WHAT YOU WILL DO:
Return all the entries. Match them word for word.

TASK INPUTS:
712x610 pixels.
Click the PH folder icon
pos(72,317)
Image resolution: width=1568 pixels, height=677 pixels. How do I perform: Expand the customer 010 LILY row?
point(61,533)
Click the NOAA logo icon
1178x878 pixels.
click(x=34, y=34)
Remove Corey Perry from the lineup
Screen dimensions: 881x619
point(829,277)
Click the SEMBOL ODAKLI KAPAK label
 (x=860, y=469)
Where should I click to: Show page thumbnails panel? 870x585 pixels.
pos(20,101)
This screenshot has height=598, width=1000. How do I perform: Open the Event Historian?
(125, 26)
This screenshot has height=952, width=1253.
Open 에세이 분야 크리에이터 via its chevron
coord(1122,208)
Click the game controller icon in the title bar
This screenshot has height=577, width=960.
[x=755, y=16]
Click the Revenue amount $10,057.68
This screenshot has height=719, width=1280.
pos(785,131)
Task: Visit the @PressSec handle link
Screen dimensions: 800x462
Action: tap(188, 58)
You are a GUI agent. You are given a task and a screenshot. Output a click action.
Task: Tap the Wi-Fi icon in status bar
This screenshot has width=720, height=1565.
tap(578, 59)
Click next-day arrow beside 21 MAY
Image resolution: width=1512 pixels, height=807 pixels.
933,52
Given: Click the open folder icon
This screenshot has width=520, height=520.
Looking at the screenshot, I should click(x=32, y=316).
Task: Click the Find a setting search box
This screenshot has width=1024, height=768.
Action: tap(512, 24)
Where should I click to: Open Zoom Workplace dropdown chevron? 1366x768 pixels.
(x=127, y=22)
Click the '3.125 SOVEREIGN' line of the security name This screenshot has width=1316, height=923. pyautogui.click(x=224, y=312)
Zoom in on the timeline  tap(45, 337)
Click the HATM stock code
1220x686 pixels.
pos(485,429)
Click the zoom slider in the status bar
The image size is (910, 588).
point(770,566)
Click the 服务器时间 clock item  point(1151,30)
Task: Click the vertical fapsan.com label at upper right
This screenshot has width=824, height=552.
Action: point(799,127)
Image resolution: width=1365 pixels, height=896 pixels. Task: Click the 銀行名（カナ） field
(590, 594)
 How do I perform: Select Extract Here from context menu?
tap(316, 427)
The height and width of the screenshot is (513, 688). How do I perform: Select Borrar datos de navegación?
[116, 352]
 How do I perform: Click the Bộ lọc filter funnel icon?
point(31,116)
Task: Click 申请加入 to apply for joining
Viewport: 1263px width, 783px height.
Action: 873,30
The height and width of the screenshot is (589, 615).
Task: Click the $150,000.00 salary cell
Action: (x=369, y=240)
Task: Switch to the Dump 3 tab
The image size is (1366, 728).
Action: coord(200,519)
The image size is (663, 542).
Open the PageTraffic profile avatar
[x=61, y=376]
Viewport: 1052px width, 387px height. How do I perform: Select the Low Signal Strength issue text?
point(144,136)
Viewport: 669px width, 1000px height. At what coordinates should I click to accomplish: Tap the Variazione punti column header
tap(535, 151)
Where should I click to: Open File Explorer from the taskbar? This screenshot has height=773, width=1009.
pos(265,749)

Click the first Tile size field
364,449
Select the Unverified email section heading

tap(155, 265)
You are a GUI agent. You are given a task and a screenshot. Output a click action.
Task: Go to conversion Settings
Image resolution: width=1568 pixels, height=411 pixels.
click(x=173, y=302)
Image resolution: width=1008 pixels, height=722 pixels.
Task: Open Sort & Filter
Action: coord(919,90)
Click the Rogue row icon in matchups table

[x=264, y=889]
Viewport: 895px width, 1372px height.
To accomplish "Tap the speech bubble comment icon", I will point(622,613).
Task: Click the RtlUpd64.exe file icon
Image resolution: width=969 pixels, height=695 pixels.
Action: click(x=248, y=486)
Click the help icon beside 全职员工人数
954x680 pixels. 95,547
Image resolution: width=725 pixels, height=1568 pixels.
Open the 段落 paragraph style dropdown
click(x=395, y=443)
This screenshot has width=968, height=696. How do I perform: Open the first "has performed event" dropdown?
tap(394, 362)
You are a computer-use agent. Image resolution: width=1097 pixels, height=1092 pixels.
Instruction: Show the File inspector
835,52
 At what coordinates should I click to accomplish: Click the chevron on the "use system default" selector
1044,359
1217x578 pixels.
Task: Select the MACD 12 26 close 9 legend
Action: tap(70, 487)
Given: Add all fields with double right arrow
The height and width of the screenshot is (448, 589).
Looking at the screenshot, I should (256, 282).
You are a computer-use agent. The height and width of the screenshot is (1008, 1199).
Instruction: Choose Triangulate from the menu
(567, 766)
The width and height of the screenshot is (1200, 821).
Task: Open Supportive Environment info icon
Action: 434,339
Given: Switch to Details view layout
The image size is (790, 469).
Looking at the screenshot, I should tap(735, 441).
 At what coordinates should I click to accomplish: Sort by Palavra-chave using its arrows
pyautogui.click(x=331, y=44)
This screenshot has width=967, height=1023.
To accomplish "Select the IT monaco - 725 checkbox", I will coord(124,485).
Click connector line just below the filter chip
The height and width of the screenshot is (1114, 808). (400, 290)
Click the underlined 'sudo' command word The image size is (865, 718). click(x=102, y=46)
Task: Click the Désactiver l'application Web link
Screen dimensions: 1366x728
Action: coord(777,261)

PROBLEM SOLUTION:
712x610 pixels.
Click the PH folder icon
pos(72,317)
Image resolution: width=1568 pixels, height=677 pixels. How do I perform: Expand the customer 010 LILY row?
point(61,533)
Click the NOAA logo icon
1178x878 pixels.
click(x=34, y=34)
Remove Corey Perry from the lineup
Screen dimensions: 881x619
point(829,277)
Click the SEMBOL ODAKLI KAPAK label
 (x=860, y=469)
Where should I click to: Show page thumbnails panel? 870x585 pixels.
pos(20,101)
This screenshot has height=598, width=1000. How do I perform: Open the Event Historian?
(125, 26)
This screenshot has height=952, width=1253.
Open 에세이 분야 크리에이터 via its chevron
coord(1122,208)
Click the game controller icon in the title bar
This screenshot has height=577, width=960.
[x=755, y=16]
Click the Revenue amount $10,057.68
This screenshot has height=719, width=1280.
pos(785,131)
Task: Visit the @PressSec handle link
Screen dimensions: 800x462
Action: tap(188, 58)
You are a GUI agent. You are given a task and a screenshot. Output a click action.
Task: Tap the Wi-Fi icon in status bar
This screenshot has width=720, height=1565.
tap(578, 59)
Click next-day arrow beside 21 MAY
Image resolution: width=1512 pixels, height=807 pixels.
933,52
Given: Click the open folder icon
This screenshot has width=520, height=520.
Looking at the screenshot, I should click(x=32, y=316).
Task: Click the Find a setting search box
This screenshot has width=1024, height=768.
Action: tap(512, 24)
Where should I click to: Open Zoom Workplace dropdown chevron? 1366x768 pixels.
(x=127, y=22)
Click the '3.125 SOVEREIGN' line of the security name This screenshot has width=1316, height=923. pyautogui.click(x=224, y=312)
Zoom in on the timeline  tap(45, 337)
Click the HATM stock code
1220x686 pixels.
pos(485,429)
Click the zoom slider in the status bar
The image size is (910, 588).
point(770,566)
Click the 服务器时间 clock item  point(1151,30)
Task: Click the vertical fapsan.com label at upper right
This screenshot has width=824, height=552.
Action: point(799,127)
Image resolution: width=1365 pixels, height=896 pixels. Task: Click the 銀行名（カナ） field
(590, 594)
 How do I perform: Select Extract Here from context menu?
tap(316, 427)
The height and width of the screenshot is (513, 688). How do I perform: Select Borrar datos de navegación?
[116, 352]
 How do I perform: Click the Bộ lọc filter funnel icon?
point(31,116)
Task: Click 申请加入 to apply for joining
Viewport: 1263px width, 783px height.
Action: 873,30
The height and width of the screenshot is (589, 615).
Task: Click the $150,000.00 salary cell
Action: (x=369, y=240)
Task: Switch to the Dump 3 tab
The image size is (1366, 728).
Action: coord(200,519)
The image size is (663, 542).
Open the PageTraffic profile avatar
[x=61, y=376]
Viewport: 1052px width, 387px height. How do I perform: Select the Low Signal Strength issue text?
point(144,136)
Viewport: 669px width, 1000px height. At what coordinates should I click to accomplish: Tap the Variazione punti column header
tap(535, 151)
Where should I click to: Open File Explorer from the taskbar? This screenshot has height=773, width=1009.
pos(265,749)

Click the first Tile size field
364,449
Select the Unverified email section heading

tap(155, 265)
You are a GUI agent. You are given a task and a screenshot. Output a click action.
Task: Go to conversion Settings
Image resolution: width=1568 pixels, height=411 pixels.
click(x=173, y=302)
Image resolution: width=1008 pixels, height=722 pixels.
Task: Open Sort & Filter
Action: coord(919,90)
Click the Rogue row icon in matchups table

[x=264, y=889]
Viewport: 895px width, 1372px height.
To accomplish "Tap the speech bubble comment icon", I will point(622,613).
Task: Click the RtlUpd64.exe file icon
Image resolution: width=969 pixels, height=695 pixels.
Action: click(x=248, y=486)
Click the help icon beside 全职员工人数
954x680 pixels. 95,547
Image resolution: width=725 pixels, height=1568 pixels.
Open the 段落 paragraph style dropdown
click(x=395, y=443)
This screenshot has width=968, height=696. How do I perform: Open the first "has performed event" dropdown?
tap(394, 362)
You are a computer-use agent. Image resolution: width=1097 pixels, height=1092 pixels.
Instruction: Show the File inspector
835,52
 At what coordinates should I click to accomplish: Click the chevron on the "use system default" selector
1044,359
1217x578 pixels.
Task: Select the MACD 12 26 close 9 legend
Action: tap(70, 487)
Given: Add all fields with double right arrow
The height and width of the screenshot is (448, 589).
Looking at the screenshot, I should (256, 282).
You are a computer-use agent. The height and width of the screenshot is (1008, 1199).
Instruction: Choose Triangulate from the menu
(567, 766)
The width and height of the screenshot is (1200, 821).
Task: Open Supportive Environment info icon
Action: 434,339
Given: Switch to Details view layout
The image size is (790, 469).
Looking at the screenshot, I should tap(735, 441).
 At what coordinates should I click to accomplish: Sort by Palavra-chave using its arrows
pyautogui.click(x=331, y=44)
This screenshot has width=967, height=1023.
To accomplish "Select the IT monaco - 725 checkbox", I will coord(124,485).
Click connector line just below the filter chip
The height and width of the screenshot is (1114, 808). (400, 290)
Click the underlined 'sudo' command word The image size is (865, 718). click(x=102, y=46)
Task: Click the Désactiver l'application Web link
Screen dimensions: 1366x728
Action: coord(777,261)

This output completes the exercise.